We saw different results of pipelining with the Attention kernel vs the MLP kernel (since MLP W1 has to project the attention results into a much higher dimension, the arithmetic intensity shifts towards compute bound characteristics)

amindiro•1mo ago
Agreed, this observation holds true for both decode and prefill. Thanks for sharing the code
sheepscreek•1mo ago
What’s with GPU engineers using such unreadable variable names (to anyone outside the immediate domain)?

It’s the equivalent of doing this for compound interest rate calculation:

# A = P * (1 + r/n)^(nt) P = 10000 r = 0.06 n = 12 t = 5 A = P (1 + r / n) * (n * t)

Compared to this:

principal = 10_000 annual_interest_rate = 0.06 compounds_per_year = 12 years = 5

future_value = principal * (1 + annual_interest_rate / compounds_per_year) * (compounds_per_year * years)

My question is partly rhetorical - I know the answer lies with the tight research and mathematical origins.
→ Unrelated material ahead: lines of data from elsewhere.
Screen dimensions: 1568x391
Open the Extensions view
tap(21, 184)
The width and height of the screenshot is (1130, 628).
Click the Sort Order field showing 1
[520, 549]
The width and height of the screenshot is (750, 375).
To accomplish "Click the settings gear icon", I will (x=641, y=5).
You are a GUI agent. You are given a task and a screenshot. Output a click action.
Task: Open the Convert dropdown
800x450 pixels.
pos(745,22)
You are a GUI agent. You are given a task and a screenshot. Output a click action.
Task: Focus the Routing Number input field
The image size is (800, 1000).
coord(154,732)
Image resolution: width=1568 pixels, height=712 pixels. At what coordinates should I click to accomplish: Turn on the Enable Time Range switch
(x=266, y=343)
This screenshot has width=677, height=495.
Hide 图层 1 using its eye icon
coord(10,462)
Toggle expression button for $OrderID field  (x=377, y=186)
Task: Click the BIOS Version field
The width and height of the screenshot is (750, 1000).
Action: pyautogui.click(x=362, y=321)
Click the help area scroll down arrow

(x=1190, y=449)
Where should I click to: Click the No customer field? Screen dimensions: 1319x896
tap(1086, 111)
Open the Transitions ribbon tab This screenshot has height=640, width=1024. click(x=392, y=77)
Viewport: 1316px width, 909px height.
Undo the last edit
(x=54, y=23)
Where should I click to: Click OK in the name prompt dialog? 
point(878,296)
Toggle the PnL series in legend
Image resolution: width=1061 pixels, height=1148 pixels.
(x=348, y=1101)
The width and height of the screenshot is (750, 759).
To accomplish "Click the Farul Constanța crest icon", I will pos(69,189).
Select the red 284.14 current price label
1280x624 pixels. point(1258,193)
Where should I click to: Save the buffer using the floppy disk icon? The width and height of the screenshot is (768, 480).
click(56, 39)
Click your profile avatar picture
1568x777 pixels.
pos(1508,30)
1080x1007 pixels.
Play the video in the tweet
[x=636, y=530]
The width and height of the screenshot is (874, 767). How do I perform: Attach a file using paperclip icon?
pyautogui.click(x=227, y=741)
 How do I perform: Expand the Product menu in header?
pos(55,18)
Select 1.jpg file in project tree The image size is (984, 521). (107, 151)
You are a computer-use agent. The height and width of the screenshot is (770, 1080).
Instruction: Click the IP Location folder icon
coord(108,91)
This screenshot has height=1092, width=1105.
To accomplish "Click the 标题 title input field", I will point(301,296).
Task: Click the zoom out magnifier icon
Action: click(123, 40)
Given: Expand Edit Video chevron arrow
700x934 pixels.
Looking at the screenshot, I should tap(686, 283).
But that makes it research code IMO, not what I would consider high quality software code.

tornikeo•1mo ago
I think it's a combination of multiple factors. I worked with GPU kernel codes before and the code that you write has a tendency of never being updated or modified. once it works it works perfectly and you do not change it. if you get new hardware you're going to fully rewrite it. so, typically readability is just not useful. also, you're never working with variables that make sense to humans. it's never something tangible. it's always tiles, offsets, indices. i do not think, at least when I was writing the code for GPUS to waste space visual space on better variable naming was worthwhile.
fny•1mo ago
I'm a former Ruby guy who ended up in stats/ML for a time. I think it's all about information density.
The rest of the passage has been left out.